Contro l’ambientalismo che intossica l’Italia

Energia, infrastrutture, Pnrr, rinnovabili. L’Italia del futuro corre un grande rischio: ritrovarsi ostaggio dei campioni del conservatorismo, dai Tar alle sovrintendenze. E’ ora di un grande scudo legale contro i professionisti del no

Sul complicato sentiero economico dell’Italia ci sono due ambientalismi tossici che potrebbero presto inquinare gravemente il futuro del nostro paese.

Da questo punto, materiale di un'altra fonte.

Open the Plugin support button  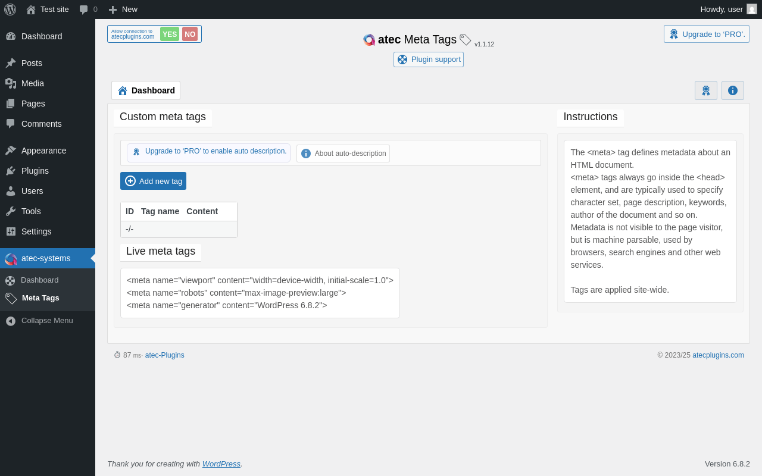429,60
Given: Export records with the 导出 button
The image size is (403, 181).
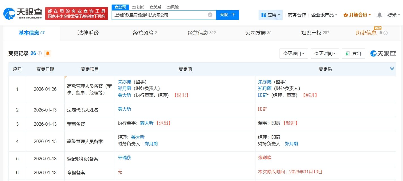Looking at the screenshot, I should 353,53.
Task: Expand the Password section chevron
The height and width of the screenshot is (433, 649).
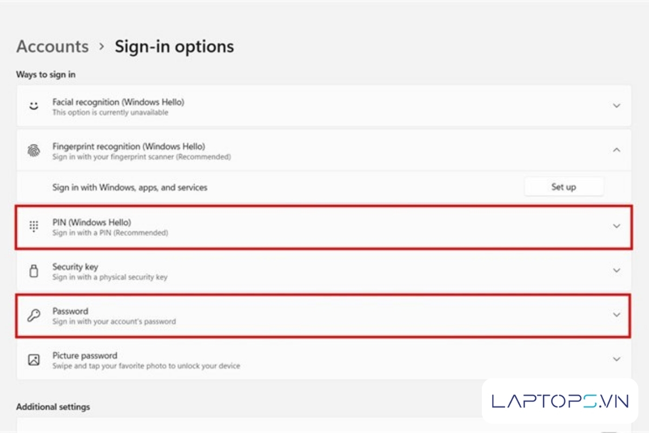Action: click(617, 314)
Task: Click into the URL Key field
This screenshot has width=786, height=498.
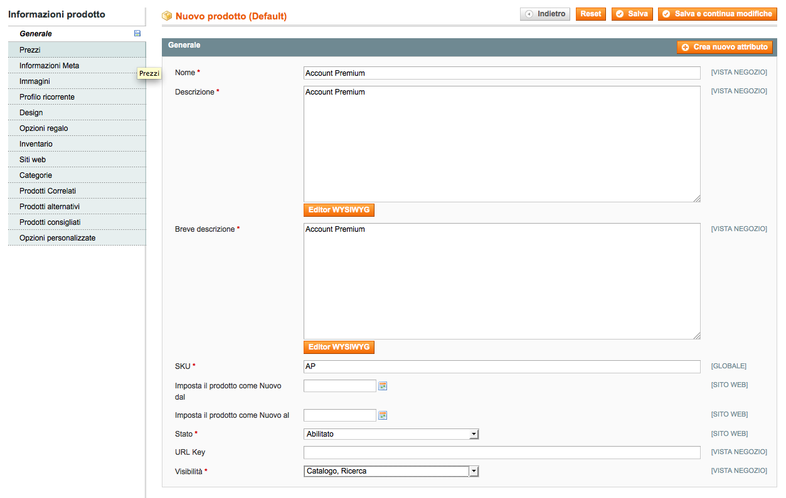Action: pos(501,452)
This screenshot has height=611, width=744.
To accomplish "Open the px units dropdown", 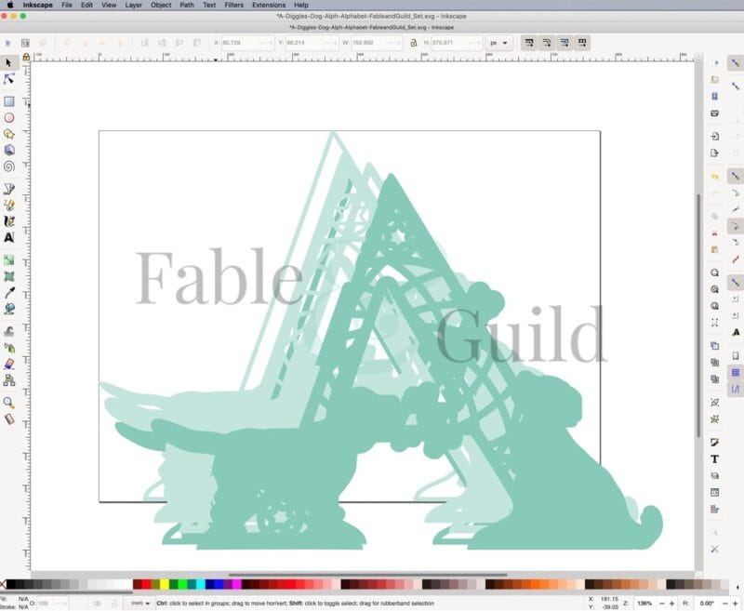I will click(496, 43).
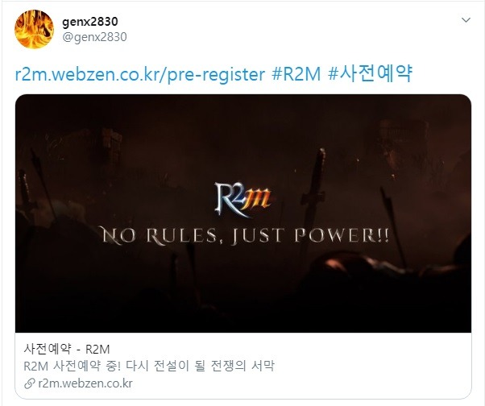Open the card title 사전예약 - R2M
Screen dimensions: 485x406
tap(67, 350)
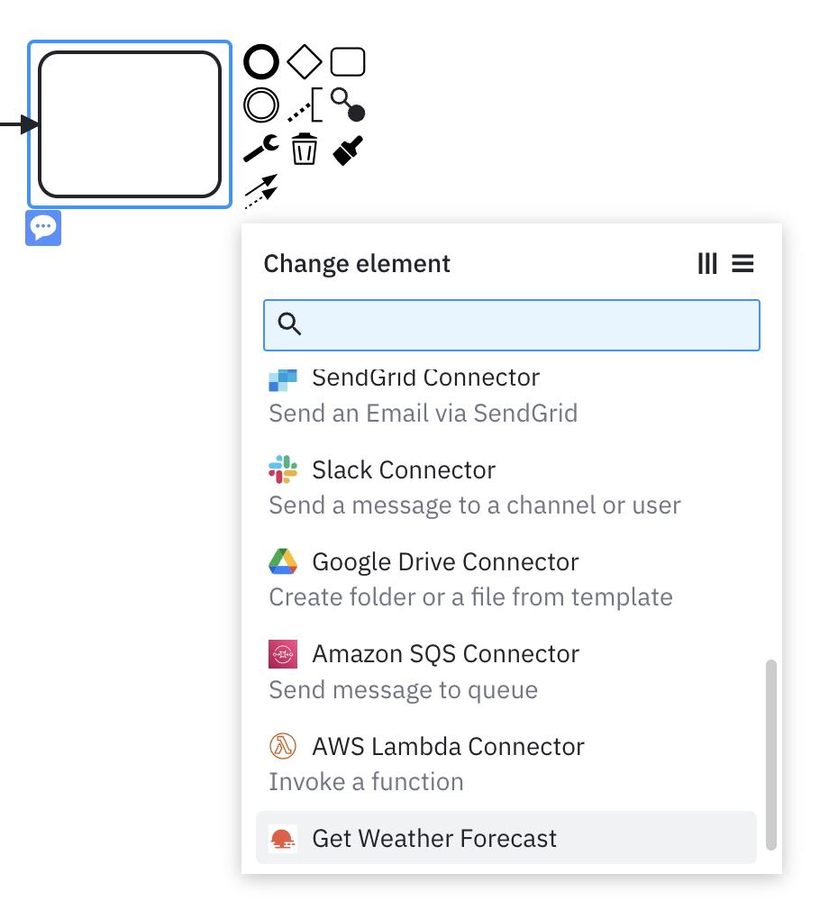Choose SendGrid Connector entry
The width and height of the screenshot is (838, 901).
[x=506, y=396]
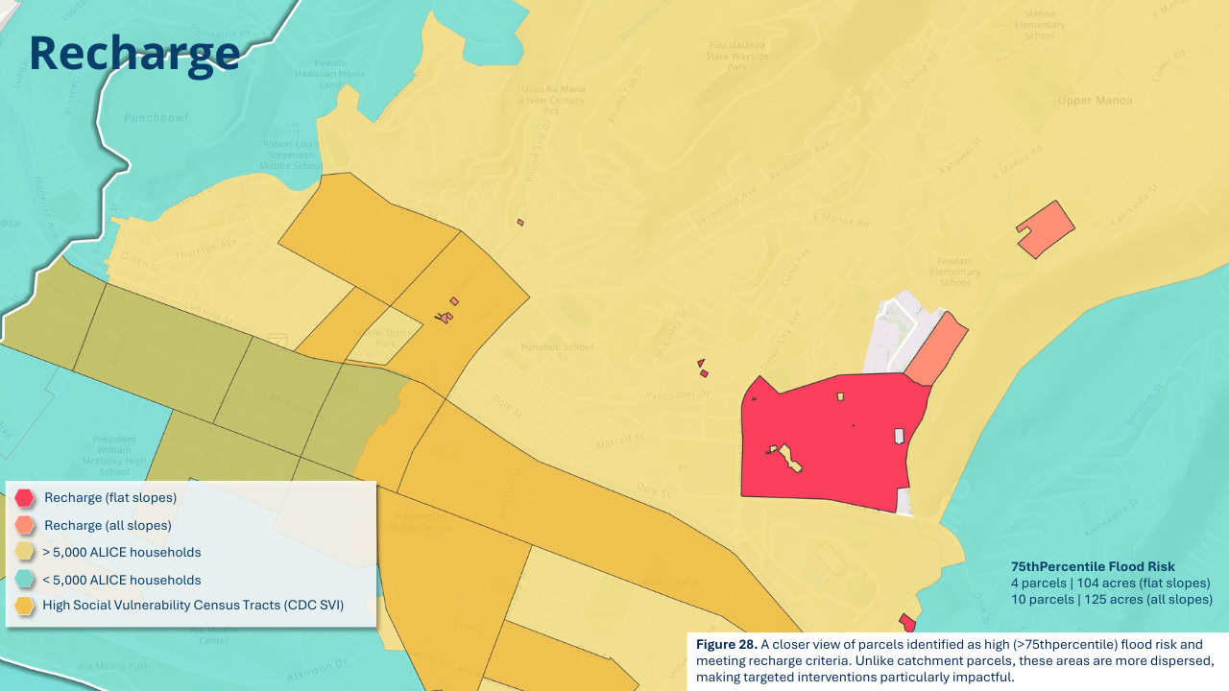
Task: Click the Punahou School map label
Action: (556, 347)
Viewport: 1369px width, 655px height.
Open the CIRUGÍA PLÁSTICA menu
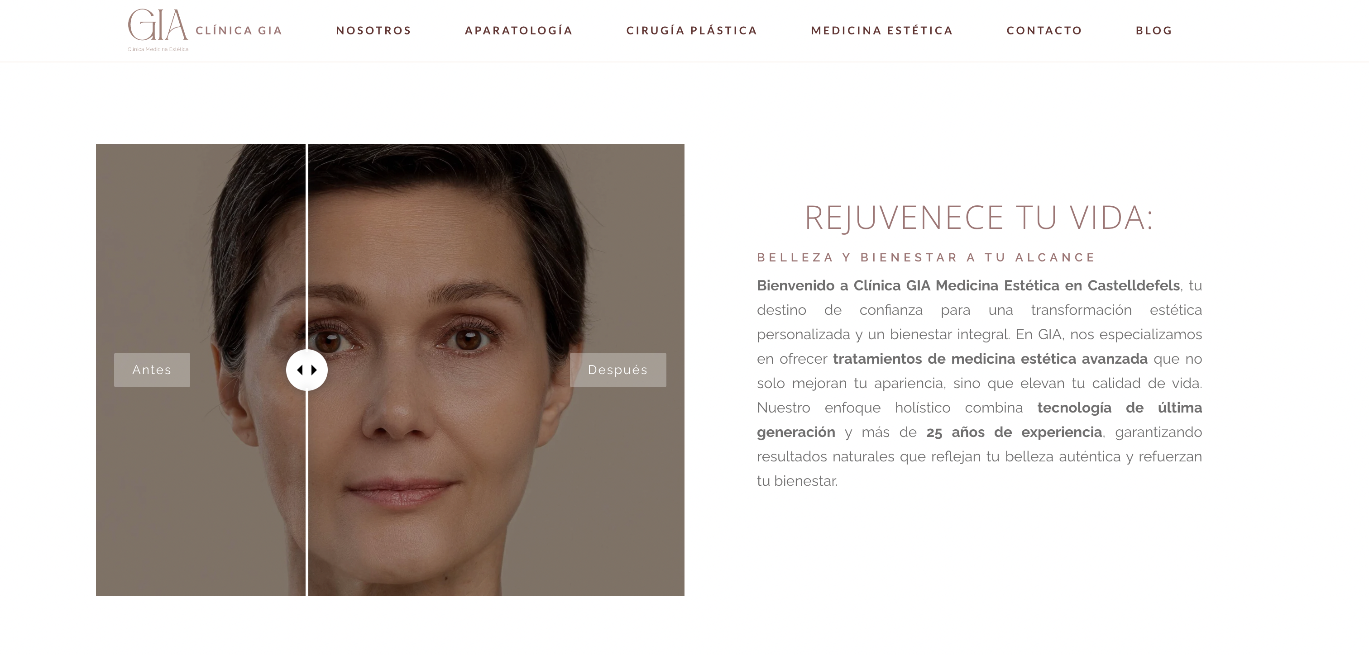pyautogui.click(x=691, y=30)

Un primo ambientalismo tossico, pericoloso e nocivo, è quello che continua a emergere con chiarezza sul terreno della cosiddetta transizione energetica ed è un ambientalismo, dannoso e autolesionista, ben radicato in quelle sovrintendenze che sarebbe interessante capire se il nuovo ministro della Cultura, San Gennaro Sangiuliano, ha intenzione o no di rivoltare come un calzino. Il percorso che impone all’Italia di lavorare con urgenza a un piano di indipendenza energetica è un percorso all’interno del quale esiste una grave problematica legata alle sovrintendenze dominate da una visione distorta dell’ambientalismo, in base al quale è l’immobilismo l’unica forma di legalità consentita, e proprio l’irresponsabilità delle sovrintendenze ha contribuito negli ultimi anni a rallentare molti progetti energetici legati alle rinnovabili.